**Problema planteado**
¿Puedes volver a escribir, tal cual, la parte del texto sobre lo barroco americano que empieza con "Estaríamos frente a" y sigue hasta "anacrónico y mestizo."?

**Fragmento dado**

——

Estaríamos frente a un concepto-comodín, a veces ocupado como sustantivo, otras como adjetivo, pero que, en su generalidad, pareciera ser capaz, a veces, de dar nombre a nuestro mestizaje constitutivo —histórico, etnológico—, a nuestras formas —comportamientos y representaciones— dadas a la proliferación, la multiplicidad y el descentramiento, y a un pathos que entendemos inabarcable e infinito. También frente a nuestro paisaje natural ferozmente diverso y biodiverso; a nuestras ciudades, siempre caóticas, en donde conviven épocas, estilos, modernidades y ruinas. Así, sin importar cuándo o en cuál momento saquemos la cabeza por la ventana o caminemos nuestras calles, «lo barroco», por su hibridación y ambigüedad, pareciera dar viva cuenta de un panorama análogo al que percibimos como nuestro presente, igualmente incomprensible, híbrido, anacrónico y mestizo.
Pero la generalidad seductora del concepto continúa: desde un plano político, los distintos barroquismos también posicionan a esta totalidad americana (natural, étnica, histórica, cultural etcétera) en una distancia reconocible con respecto a otra generalidad que nos sirve entonces de referencia negativa. Me refiero a esa centralidad de los colonizadores, que aparecen provistos de cualidades que nos contrapuntean y delimitan. Serían ellos los portadores de la transparencia, de la continuidad de un orden bajo la construcción de una Razón universal organizadora. Así, esto —desde acá, lo europeo o «lo blanco», si se quiere, para incluir a Norteamérica y, de modo más amplio, al llamado norte global— acontece como una blanquitud heredera y depositaria de la tradición del Renacimiento, la Ilustración, etcétera. En definitiva, como el lugar del desarrollo, del centro, del orden y, en última instancia, como el espacio de toda institucionalidad o clasicismo posible. Esta narración es capaz incluso de neutralizar a sus propias «ovejas negras». Las modernas extravagancias vanguardistas del siglo xx, como los antiguos desvaríos barrocos del xvii, a fin de cuentas, forman parte de una misma linealidad civilizatoria.
En América, en cambio, esta potencialidad barroca sigue viva. Y no es blanca, sino “marrona”, negra o mestiza. No está subsumida a ser una anécdota o un capítulo cerrado en una narración feliz, como lo es en el caso de la Historia del arte universal (occidental); al contrario, es un capítulo abierto y presente, que siempre corre a contrapelo de cualquier intento de orden, y, allí, precisamente, encuentra su campo de significación, su pivote, la seña negativa que parece ser su ontología: la de estar siempre a contramano de cualquier normalización o centralidad. Es quizás esta condición su más visible documento de identidad, y desde ya, su más pedagógica clave de lectura o visualización, la de su antagonismo formal (¿superador?) con respecto a un Clasicismo que se entiende agotado (no importa la época de ese clasicismo o de la intuición de ese agotamiento).

——

**Datos proporcionados**
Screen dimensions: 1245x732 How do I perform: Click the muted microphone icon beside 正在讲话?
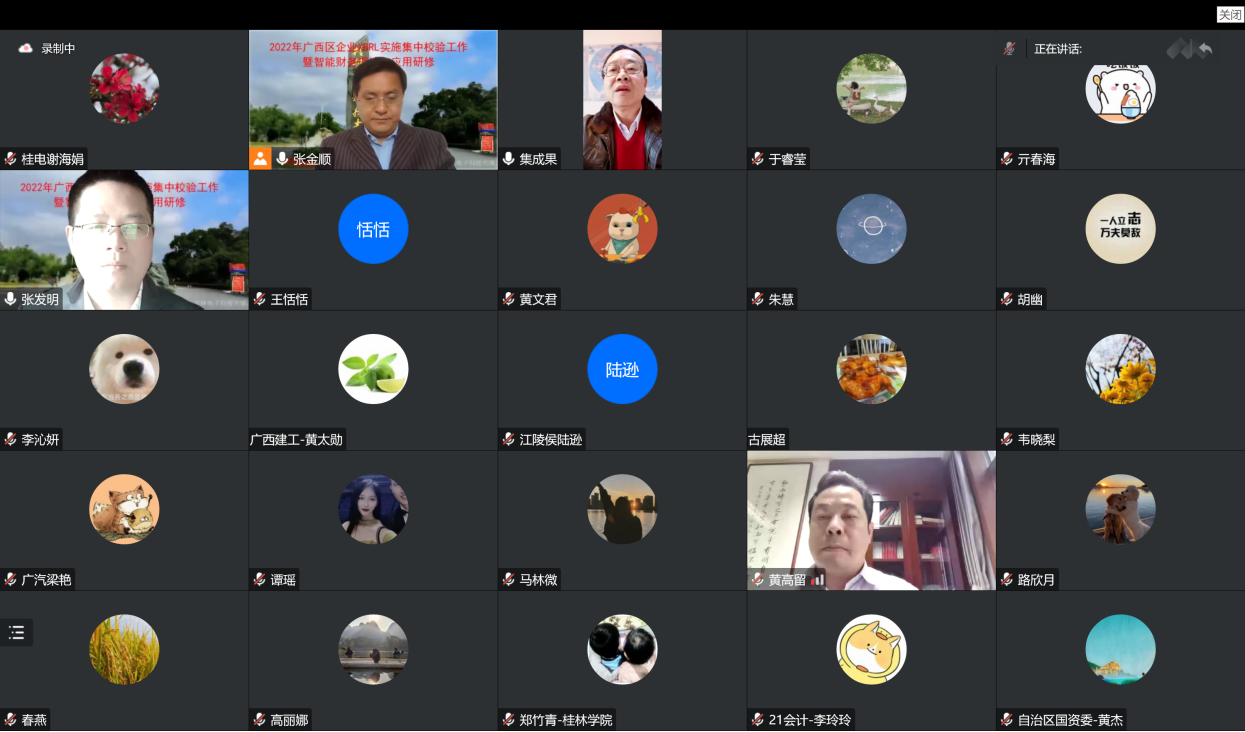tap(1010, 49)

——

**Respuesta**
Estaríamos frente a un concepto-comodín, a veces ocupado como sustantivo, otras como adjetivo, pero que, en su generalidad, pareciera ser capaz, a veces, de dar nombre a nuestro mestizaje constitutivo —histórico, etnológico—, a nuestras formas —comportamientos y representaciones— dadas a la proliferación, la multiplicidad y el descentramiento, y a un pathos que entendemos inabarcable e infinito. También frente a nuestro paisaje natural ferozmente diverso y biodiverso; a nuestras ciudades, siempre caóticas, en donde conviven épocas, estilos, modernidades y ruinas. Así, sin importar cuándo o en cuál momento saquemos la cabeza por la ventana o caminemos nuestras calles, «lo barroco», por su hibridación y ambigüedad, pareciera dar viva cuenta de un panorama análogo al que percibimos como nuestro presente, igualmente incomprensible, híbrido, anacrónico y mestizo.